- The problem -
Every line below must be reproduced exactly; no pictures are to be included.

-------- Data shown

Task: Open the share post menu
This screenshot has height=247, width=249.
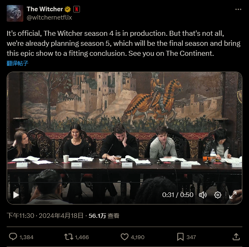Action: click(x=236, y=237)
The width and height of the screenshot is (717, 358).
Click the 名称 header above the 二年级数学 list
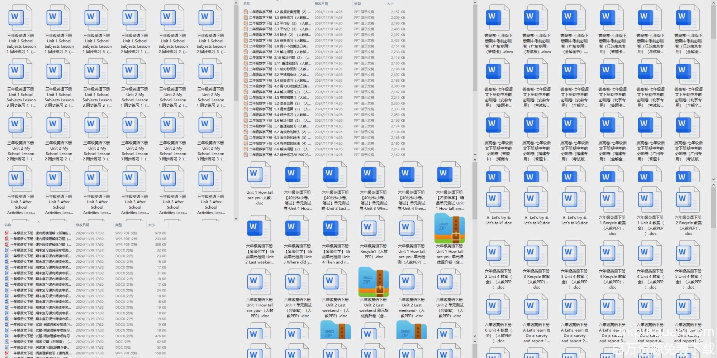(247, 4)
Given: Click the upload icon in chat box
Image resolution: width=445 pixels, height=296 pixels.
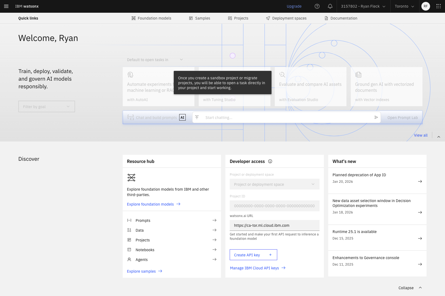Looking at the screenshot, I should (197, 117).
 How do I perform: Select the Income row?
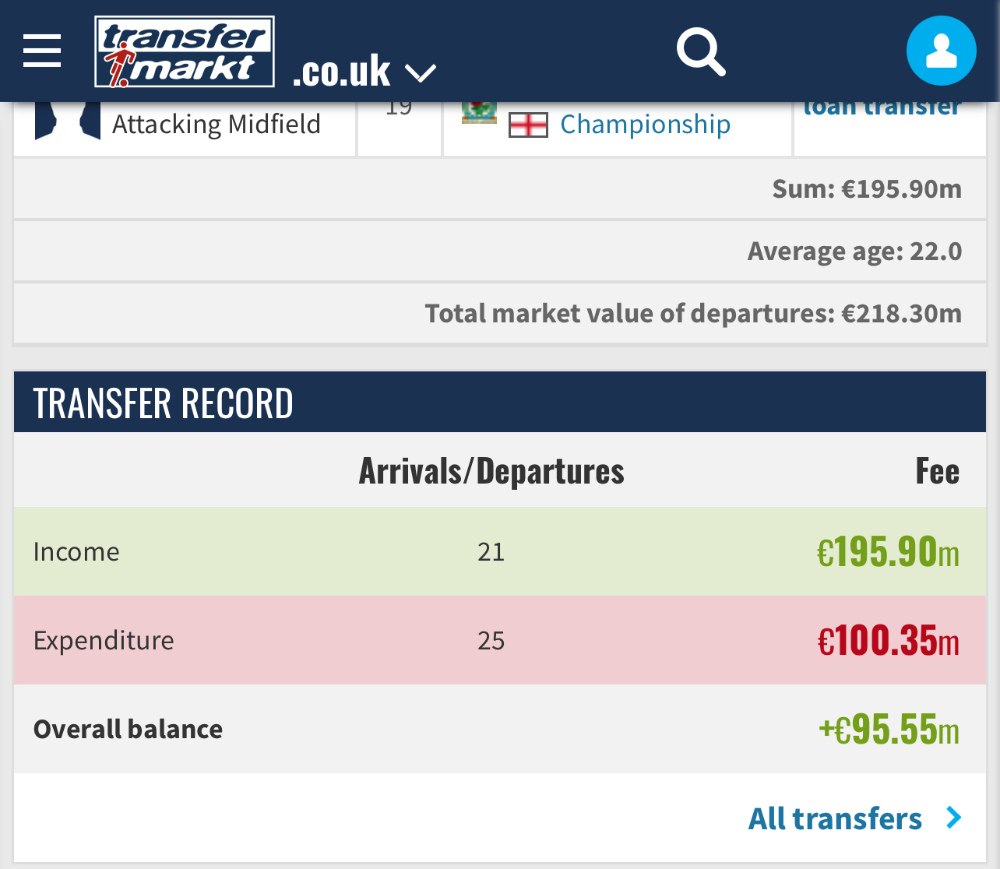(x=500, y=551)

----------------

- Solution to this problem -
Task: Open the share post menu
This screenshot has height=247, width=249.
Action: click(x=236, y=237)
The width and height of the screenshot is (717, 358).
Click the 名称 header above the 二年级数学 list
(247, 4)
Given: Click the upload icon in chat box
Image resolution: width=445 pixels, height=296 pixels.
Looking at the screenshot, I should (197, 117).
 How do I perform: Select the Income row?
(x=500, y=551)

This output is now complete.